- **WHAT YOU SHOULD DO**
Quote exactly the lines from the start of the entries to the one with "Click the Royalty Free Music headline text", both ends included.

- **Collected data entries**

+++

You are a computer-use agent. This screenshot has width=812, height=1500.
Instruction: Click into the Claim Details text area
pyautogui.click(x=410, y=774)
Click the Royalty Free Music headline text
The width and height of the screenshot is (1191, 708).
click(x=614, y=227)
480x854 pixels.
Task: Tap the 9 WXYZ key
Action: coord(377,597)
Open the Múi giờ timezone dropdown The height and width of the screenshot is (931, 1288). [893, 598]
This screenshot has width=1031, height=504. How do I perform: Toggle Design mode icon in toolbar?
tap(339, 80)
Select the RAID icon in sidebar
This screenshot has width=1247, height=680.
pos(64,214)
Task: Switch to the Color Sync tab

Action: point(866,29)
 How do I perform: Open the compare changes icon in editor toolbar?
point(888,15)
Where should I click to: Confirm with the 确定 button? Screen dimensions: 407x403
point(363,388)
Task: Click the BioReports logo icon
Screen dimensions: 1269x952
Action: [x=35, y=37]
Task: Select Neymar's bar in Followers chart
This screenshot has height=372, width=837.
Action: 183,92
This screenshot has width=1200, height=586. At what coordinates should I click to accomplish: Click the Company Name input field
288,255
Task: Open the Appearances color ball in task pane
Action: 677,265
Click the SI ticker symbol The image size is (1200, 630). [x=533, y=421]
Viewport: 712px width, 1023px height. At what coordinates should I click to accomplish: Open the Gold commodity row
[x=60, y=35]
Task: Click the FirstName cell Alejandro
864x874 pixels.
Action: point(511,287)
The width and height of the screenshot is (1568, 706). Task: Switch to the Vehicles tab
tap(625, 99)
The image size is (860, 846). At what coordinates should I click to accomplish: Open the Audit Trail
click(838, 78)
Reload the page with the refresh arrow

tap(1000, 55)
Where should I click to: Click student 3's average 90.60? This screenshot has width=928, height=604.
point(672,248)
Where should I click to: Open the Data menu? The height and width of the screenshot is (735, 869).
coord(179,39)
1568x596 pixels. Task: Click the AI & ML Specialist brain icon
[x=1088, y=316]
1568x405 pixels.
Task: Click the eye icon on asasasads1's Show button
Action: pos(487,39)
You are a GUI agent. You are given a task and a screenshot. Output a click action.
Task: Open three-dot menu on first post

+++

- **WRITTEN RESPONSE**
You are a computer-use agent. This screenshot has width=812, height=1500.
Instruction: Click into the Claim Details text area
pyautogui.click(x=410, y=774)
Click the Royalty Free Music headline text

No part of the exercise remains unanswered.